– Ты чего пришел?
– Еды принес.
– Ну, иди гуляй! Вечером приходи!
– Я на кухне посижу. Чаю попью.
– Я тебе что сказала: вали!
Девки, голые, ржут.
– Я сумку оставлю? – смущается майор.
– Вали! – орет Танька.
Танька стесняется своего отца. Прошло время советских офицеров, которые на улицах друг другу озабоченно козыряли при встрече, их было столько везде, что, казалось, Москва – военный городок, а штатские – просто гости столицы. Теперь офицеры стали невидимками и больше никому не козыряют, а если их встретишь, то это – другие люди: ходят тихо-мирно, будто какую-то вой ну проиграли…
– Придурок! – провожает отца Танька.
Девки снова ржут.
– Хорошо, что у меня папа умер, – сучит ногами наша. – Он тоже был офицером!
И снова хохот… Теперь девки будут ходить на дискотеку и презирать мальчишек.
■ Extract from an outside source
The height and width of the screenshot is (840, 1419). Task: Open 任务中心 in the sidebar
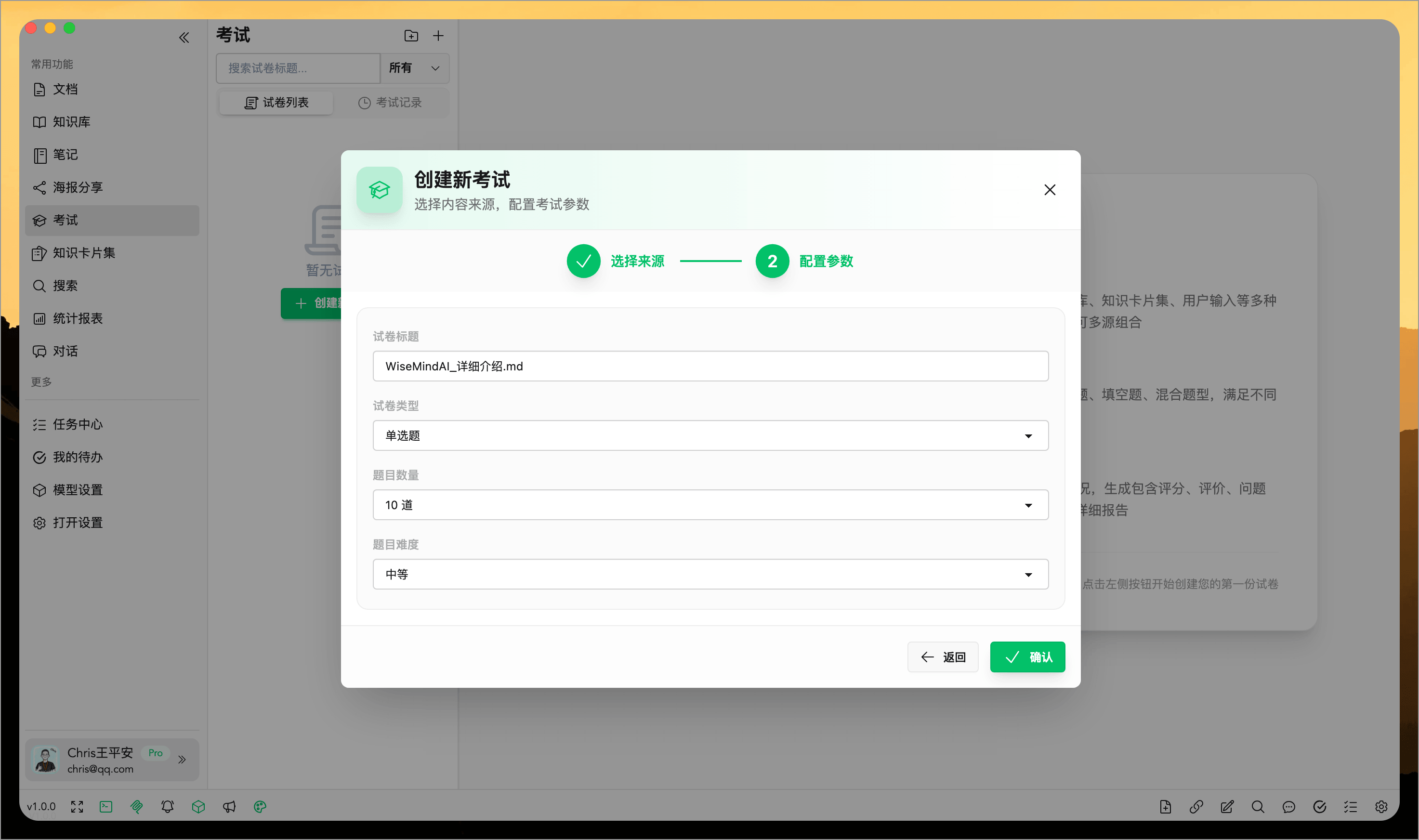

Затем они горько и несправедливо скажут друг другу, что в Москве все девчонки чем-то болеют, пойди найди здоровую, у всех или тараканы в голове, или мандавошки под животом. И будут долго рыдать. И они даже подерутся.
Но наступит воскресенье, и они принарядятся, выйдут из своих пятиэтажек и поедут из Митино, или Южного Бутова, или даже из Мытищ на Чистые пруды пить кофе капучино. Танька-брюнетка придет в черных очках от Армани, Любка – в колготках в сеточку, а наша, добравшись на электричке, придет в облаке романтических грез.
Они идут, перебирая аппетитными ногами. Они все время озабочены своими волосами, которые треплет суровый московский ветер. У них особые лисьи улыбочки, как будто они уже знают, что с ними случится сегодня вечером. Их тело натянуто, как тетива лука, и сами они, как стрелы, готовые выстрелить собой. Единственное, что им не хватает, так это христианского смирения, все остальное они носят в себе и с собой. Но со священником они еще встретятся…
Пройдет время, Танька, Любка и наша станут московскими бабушками. Как-то незаметно и слишком стремительно прожив свою жизнь, они к старости превращаются в фигуры бессмертия, пережившие своих мужей и российских правителей. В этом бессмертии они, прежде всего, озабочены разговорами о никчемности юности и православным благообразием. При ходьбе прихрамывая, они все время оглядываются, как будто за ними кто-то увязался, а когда они разговаривают с вами, то внимательно смотрят вам в глаза, словно предчувствуя что-то недоброе.